Excerpted passage:

—————

Please confirm for us, if true, that the voting ownership meets the
criteria for common control in all financial periods presented prior to the
August 2007 acquisitions. Reference paragraph 3 of EITF 02-5.
Response:
The Company hereby confirms that the voting ownership of the acquired
subsidiaries meets the criteria for common control in all financial periods
presented prior to the August 2007 acquisitions for the following reasons:
John Cash
Page 2 of 2
May 30, 2008
Pursuant to paragraph 3 of EITF No. 02-5, common control exists among
separate entities if immediate family members hold more than 50% of the voting
ownership interest of each entity. Immediate family members include a married
couple. As explained below, prior to the August 2007 acquisitions, our CEO, Mr.
Long Qin, together with his wife, Ms. Xiuqin Li owned more than 50% of the
voting ownership interest of each acquired subsidiary.
The acquired subsidiaries include Qingdao Free-Trading Zone Sentaida
International Trade Co., Ltd., ("FTZ Sentaida"), Qingdao Sentaida Tires Co.,
Ltd. ("Sentaida Tires"), and Zhongsen Holdings Co., Ltd. ("Zhongsen Holdings").

—————

Dataset section:
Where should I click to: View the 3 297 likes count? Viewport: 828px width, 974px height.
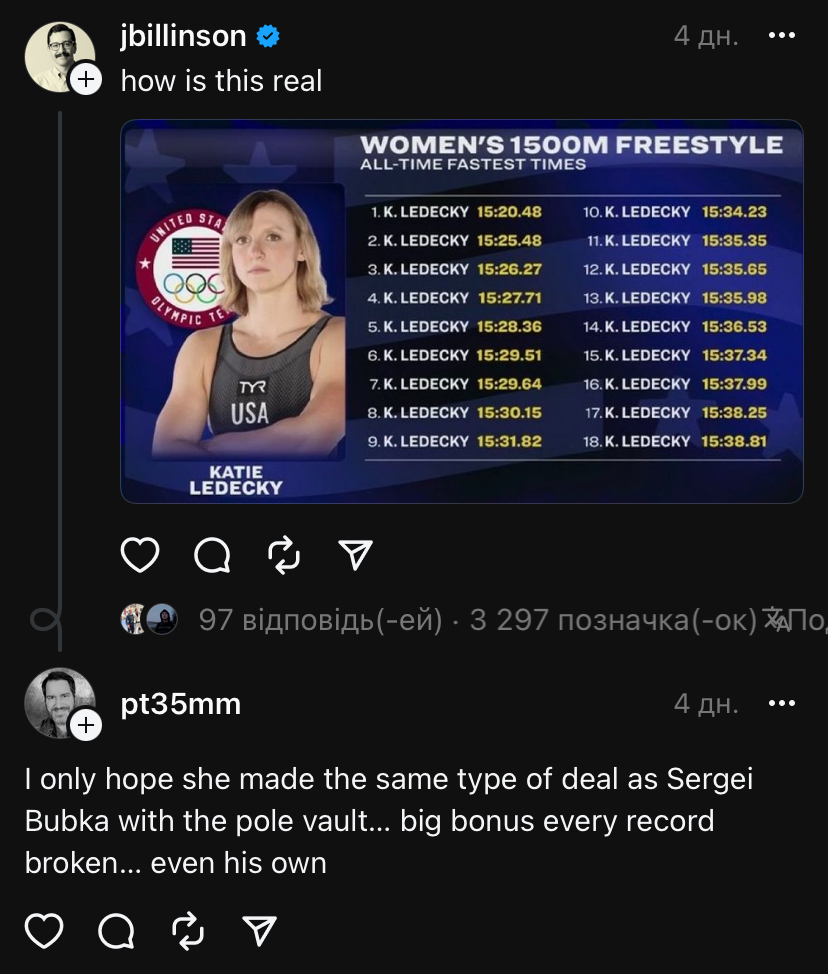click(613, 620)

—————

Tasks to complete:
• A. In the letter excerpt, who together held more than 50% of the voting ownership interest of each acquired subsidiary before the August 2007 acquisitions?
• B. List every acquired subsidiary that the letter excerpt names.

Task-by-task results:
• A. Mr. Long Qin, the CEO, together with his wife, Ms. Xiuqin Li.

• B.
- Qingdao Free-Trading Zone Sentaida International Trade Co., Ltd. ("FTZ Sentaida")
- Qingdao Sentaida Tires Co., Ltd. ("Sentaida Tires")
- Zhongsen Holdings Co., Ltd. ("Zhongsen Holdings")